List of tasks>
A: Rewrite the stretch of the JSON Pointer review post from "I've scanned the" through "the reference token.", putting "object property" in place of "object member".
B: Carry on the JSON Pointer review post from the point where it stops.

Page extract>
━━━━

I've been asked to review the JSON Pointer and Patch draft RFCs. I've 
had some discussion about them off-list, and have been advised to bring 
my issues to the list. And so, I am. :)

I've scanned the archived list discussion of the patch and pointer RFCs, 
so I don't think these issues have come up here already. Let me know if 
they have.

The first issue is comparing Unicode strings. Section 4 of 
http://tools.ietf.org/html/draft-ietf-appsawg-json-pointer-00 says

       If the currently referenced value is a JSON object, the new
       referenced value is the object member with the name identified by
       the reference token.

That is, if the reference token equals the name of some value within the 
object, move to that value. However, the tokens and values are Unicode 
strings; I'm not an expert in Unicode, but my impression is that testing 
Unicode strings for equality is not as simple as comparing sequences of 
bytes. For example, there are linguistic considerations: I believe 
German ö and oe are considered identical.

There's also the question of JSON documents with different encodings; 
UTF8 is the default, but UTF-16 and -32 with both endiannesses are also 
supported. Presumably this question will disappear in practice, since 
implementations will operate on deserialized data structures, not on 
JSON texts.

Could somebody with more expertise in this area comment? Perhaps this is 
all a solved problem, and the Pointer RFC simply needs to pick a 
normalization method and equality definition - or perhaps it's all so 
well-settled I'm seeing a problem where there is none.

━━━━

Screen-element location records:
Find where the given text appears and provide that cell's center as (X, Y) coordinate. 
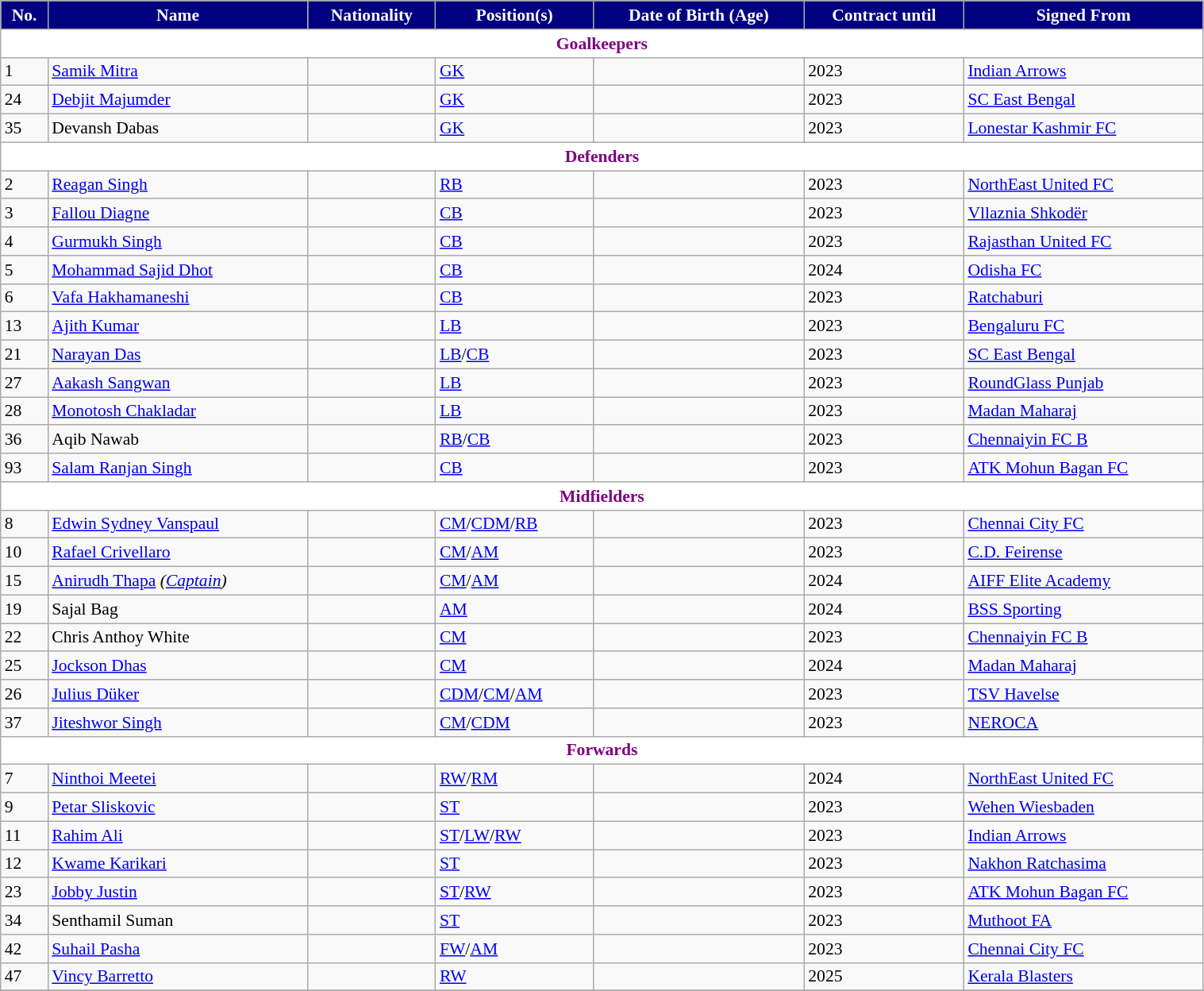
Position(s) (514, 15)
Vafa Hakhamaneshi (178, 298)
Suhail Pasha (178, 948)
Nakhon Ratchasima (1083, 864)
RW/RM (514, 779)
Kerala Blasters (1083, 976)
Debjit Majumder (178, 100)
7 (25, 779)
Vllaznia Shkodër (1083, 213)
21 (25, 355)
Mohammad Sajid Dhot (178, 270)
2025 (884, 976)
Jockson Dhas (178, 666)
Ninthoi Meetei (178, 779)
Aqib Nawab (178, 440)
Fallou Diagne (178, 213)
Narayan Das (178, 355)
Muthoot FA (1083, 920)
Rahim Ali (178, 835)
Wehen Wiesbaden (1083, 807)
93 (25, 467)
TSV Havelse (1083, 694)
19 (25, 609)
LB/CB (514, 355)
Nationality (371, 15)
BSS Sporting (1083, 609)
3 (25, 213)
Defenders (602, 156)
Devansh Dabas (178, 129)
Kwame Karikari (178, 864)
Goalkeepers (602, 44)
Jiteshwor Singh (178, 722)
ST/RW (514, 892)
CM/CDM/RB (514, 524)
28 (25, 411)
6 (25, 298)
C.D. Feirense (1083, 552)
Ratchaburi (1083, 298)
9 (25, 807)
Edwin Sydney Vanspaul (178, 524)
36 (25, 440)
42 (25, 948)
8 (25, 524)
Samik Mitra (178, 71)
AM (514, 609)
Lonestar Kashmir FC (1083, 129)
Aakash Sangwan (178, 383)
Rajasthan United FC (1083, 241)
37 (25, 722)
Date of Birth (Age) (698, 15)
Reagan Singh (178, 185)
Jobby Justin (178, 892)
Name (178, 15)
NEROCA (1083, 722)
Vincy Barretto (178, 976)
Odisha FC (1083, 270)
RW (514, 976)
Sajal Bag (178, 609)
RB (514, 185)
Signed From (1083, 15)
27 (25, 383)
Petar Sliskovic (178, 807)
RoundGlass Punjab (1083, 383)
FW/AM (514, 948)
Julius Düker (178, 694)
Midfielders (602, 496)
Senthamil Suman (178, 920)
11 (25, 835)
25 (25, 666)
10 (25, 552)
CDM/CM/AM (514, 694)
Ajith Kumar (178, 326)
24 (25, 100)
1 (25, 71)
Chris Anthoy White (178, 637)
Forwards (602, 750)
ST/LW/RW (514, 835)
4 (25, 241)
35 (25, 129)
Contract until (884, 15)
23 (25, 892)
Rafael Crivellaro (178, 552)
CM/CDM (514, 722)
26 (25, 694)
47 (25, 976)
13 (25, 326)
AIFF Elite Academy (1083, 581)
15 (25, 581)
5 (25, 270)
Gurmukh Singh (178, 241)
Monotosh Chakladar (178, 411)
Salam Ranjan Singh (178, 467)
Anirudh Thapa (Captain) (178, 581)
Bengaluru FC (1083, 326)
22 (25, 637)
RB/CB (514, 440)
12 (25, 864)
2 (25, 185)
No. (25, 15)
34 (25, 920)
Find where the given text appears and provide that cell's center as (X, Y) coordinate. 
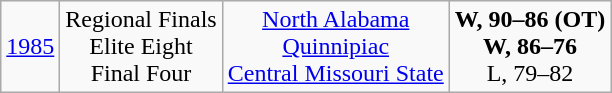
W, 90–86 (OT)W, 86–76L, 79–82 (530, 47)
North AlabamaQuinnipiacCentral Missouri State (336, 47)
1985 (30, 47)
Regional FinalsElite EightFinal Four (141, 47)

━━━━

Exercise answers>
A:
I've scanned the archived list discussion of the patch and pointer RFCs, 
so I don't think these issues have come up here already. Let me know if 
they have.

The first issue is comparing Unicode strings. Section 4 of 
http://tools.ietf.org/html/draft-ietf-appsawg-json-pointer-00 says

       If the currently referenced value is a JSON object, the new
       referenced value is the object property with the name identified by
       the reference token.

B:
Another issue is that the evaluation scheme implies some application 
semantics. Again, section 4:

    If a reference token is being evaluated against a concrete JSON
    document, the implementation MAY evaluate each token against a
    concrete value, and terminate evaluation with an error condition if a
    evaluation fails to resolve a concrete value.

It's easy to imagine a case where a Pointer refers to a deep hierarchy, 
e.g. /a/b/c/d, and the application semantics of following it are to 
create automatically any non-existent intermediate objects.

My initial thought was that the Pointer RFC should explicitly say that 
specs which use it (e.g. Patch) should define semantics for ambiguous 
cases (non-unique or non-existent member names, array index out of 
bounds, etc). That can still result in a user of Pointer having to 
implement it himself, if there are no implementations which offer him 
precisely what he needs.

Is it preferrable to explicitly say "You must make these decisions for 
your use case" instead of "Behavior in these cases is undefined"?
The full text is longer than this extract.